Solved – Purpose of dendrogram and hierarchical clustering

clusteringdendrogramhierarchical clustering

This is likely a very naive question. I've lately been reading about hierarchical clustering algorithms, and various discussions about how to interpret dendrograms or find optimal heights for cutting a dendrogram. I've also played around with some hierarchical clustering software in Python.

My question is: what exactly can a dendrogram tell you that you couldn't find out from a simple distance matrix?

Firstly, computing a dendrogram is very costly. Most linkage methods (such as group average linkage) have an algorithmic complexity of O(N^2) logN, which any comp-sci student can tell you, is pretty horrible in terms of scalability. Even a dataset with something like only 1,000 datapoints could be relatively slow on modern computing hardware.

Secondly, it seems that once you actually have the dendrogram, it's not always clear exactly how to cut it. However, generally you want to try and find clusters with lower distance values. Intuitively, clusters at heights with very high distance values are likely not very significant.

So with all that said, what exactly can a dendrogram tell you that you couldn't ascertain with a simple distance matrix? By that I mean, instead of constructing a dendrogram, simply compute a NxN distance matrix in O(N^2) time, then iterate over the matrix and find distance values which fall within some predefined range or threshold. This will give you a list of all points which are "close" to each other, and produce a single cluster of likely-related objects.

So, my question is, what can a dendrogram tell you that may potentially be more informative, significant or useful than a simple distance matrix?

Best Answer

What threshold would you use on the matrix approach?

That is what (for single-linkage, the other linkages are much more interesting) the height is: a distance threshold.

The hierarchical clustering algorithms are working on the distance matrix just as you suggest, and looking exactly for such distance patterns. But the matrix has size O(n^2) (which is pretty horrible, and most tools will run out of memory at around 50000 to 65535 objects) and if you only need to pass over the matrix log n times, then you have O(n^2 log n) complexity.

Now if you don't know the distance threshold yet - that is where the dendrogram gets nice. A dendrogram only has O(n) values. It's a condensed visual representation of the distances to help you choose the threshold (and there are also approaches that use multiple thresholds, or different thresholds in different parts of the data set!) You certainly won't want to present the O(n^2) distance matrix to the user and ask him to pick the threshold based on that?!

P.S. Single-linkage can be done in O(n^2), with less memory than a distance matrix. I believe it can even be done in O(n log n) under certain prerequisites.

Methods overview

Short reference about some linkage methods of hierarchical agglomerative cluster analysis (HAC).

Basic version of HAC algorithm is one generic; it amounts to updating, at each step, by the formula known as Lance-Williams formula, the proximities between the emergent (merged of two) cluster and all the other clusters (including singleton objects) existing so far. There exist implementations not using Lance-Williams formula. But using it is convenient: it lets one code various linkage methods by the same template.
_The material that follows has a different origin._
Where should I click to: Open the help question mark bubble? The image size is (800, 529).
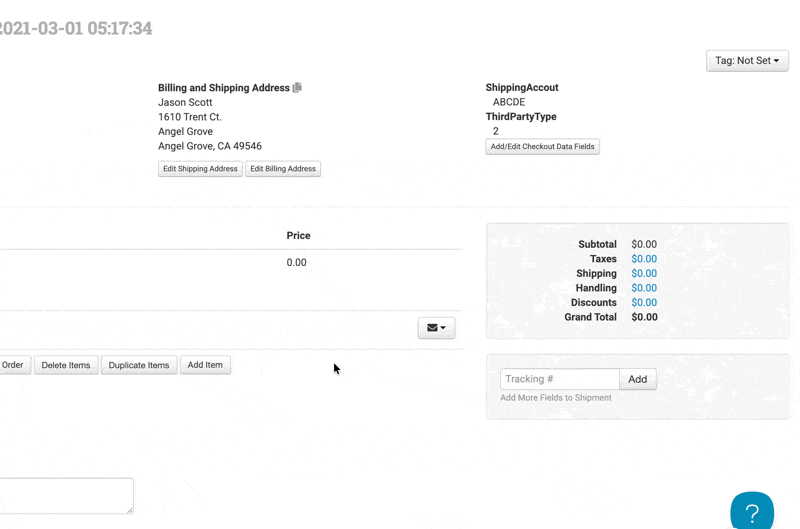click(751, 511)
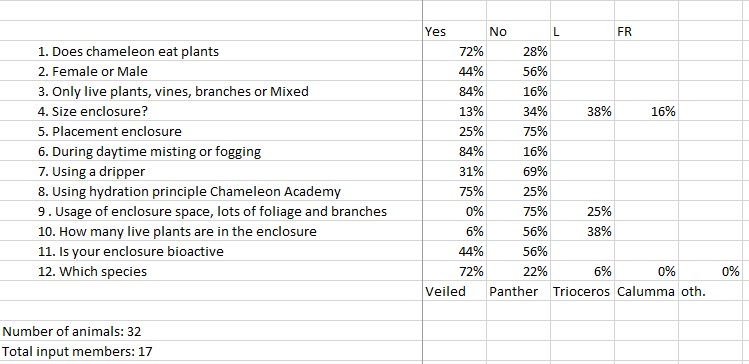Select the 'Female or Male' row label
This screenshot has width=749, height=364.
pos(211,71)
The recurrence formula includes several parameters (alpha, beta, gamma). Depending on the linkage method, the parameters are set differently and so the unwrapped formula obtains a specific view. Many texts on HAC show the formula, its method-specific views and explain the methods. I would recommend articles by Janos Podani as very thorough.

The room and need for the different methods arise from the fact that a proximity (distance or similarity) between two clusters or between a cluster and a singleton object could be formulated in many various ways. HAC merges at each step two most close clusters or points, but how to compute the aforesaid proximity in the face that the input proximity matrix was defined between singleton objects only, is the problem to formulate.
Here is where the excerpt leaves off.